Relevanz des Anspruchserhebungsprinzips
D&O-Versicherungen basieren üblicherweise auf dem „Claims-made-Prinzip“, wonach nur Ansprüche gedeckt sind, die während der Laufzeit des Vertrages oder innerhalb einer Nachmeldefrist geltend gemacht werden. Der BGH stellte klar, dass die Einschränkung dieser Prinzipien durch Klauseln, die insolvenzbedingte Risiken betreffen, nur in engen Grenzen zulässig ist.

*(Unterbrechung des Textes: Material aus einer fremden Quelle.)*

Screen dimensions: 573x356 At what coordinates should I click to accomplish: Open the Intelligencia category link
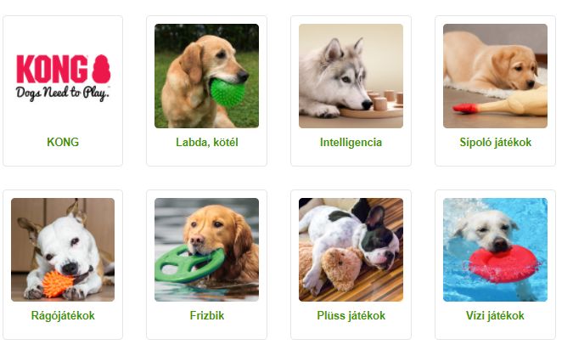[351, 143]
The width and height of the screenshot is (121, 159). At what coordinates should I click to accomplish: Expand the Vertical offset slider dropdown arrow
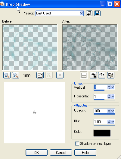coord(113,87)
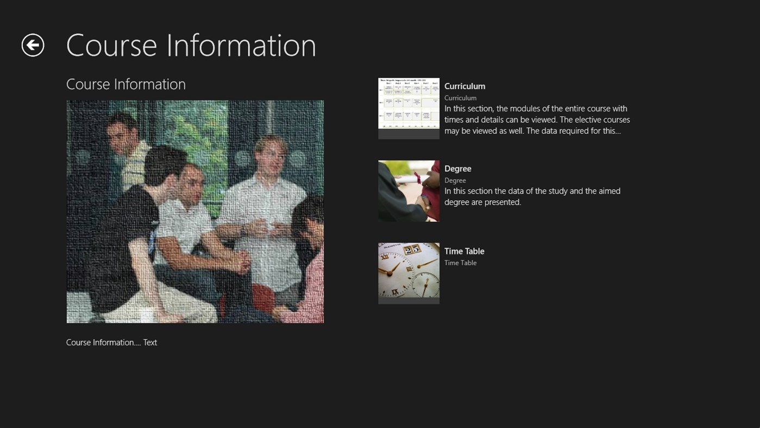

Insbesondere müsse der Versicherungsnehmer ausreichend Zeit haben, potenzielle Ansprüche anzumelden.
Bedeutung des Urteils für die Praxis
Das Urteil des BGH hat weitreichende Konsequenzen für Versicherer, Versicherungsnehmer und Insolvenzverwalter:
- Für Versicherer: Versicherer müssen ihre Vertragsbedingungen überprüfen und sicherstellen, dass sie nicht gegen § 11 VVG oder § 307 BGB verstoßen. Insbesondere Klauseln, die ein automatisches Vertragsende vorsehen, sollten angepasst werden.
- Für Versicherungsnehmer: Unternehmen, die D&O-Policen abschließen, sollten die Vertragsbedingungen sorgfältig prüfen, insbesondere im Hinblick auf Nachmeldefristen und insolvenzbedingte Klauseln. Das Urteil stärkt ihre Position gegenüber unangemessenen Regelungen.
- Für Insolvenzverwalter: Das Urteil bietet Insolvenzverwaltern eine rechtliche Grundlage, um Ansprüche aus D&O-Versicherungen auch nach Eintritt der Insolvenz erfolgreich geltend zu machen.
Fazit
Das Urteil des BGH schafft Klarheit in einem wichtigen Bereich des Wirtschaftsstraf- und Versicherungsrechts. Es unterstreicht, dass D&O-Versicherungen nicht nur ein Instrument zur Risikominimierung für Führungskräfte sind, sondern auch in Krisensituationen verlässlichen Schutz bieten müssen. Mit dieser Entscheidung stärkt der BGH die Rechte von Versicherungsnehmern und setzt gleichzeitig klare Grenzen für Klauseln, die diesen Schutz unangemessen einschränken.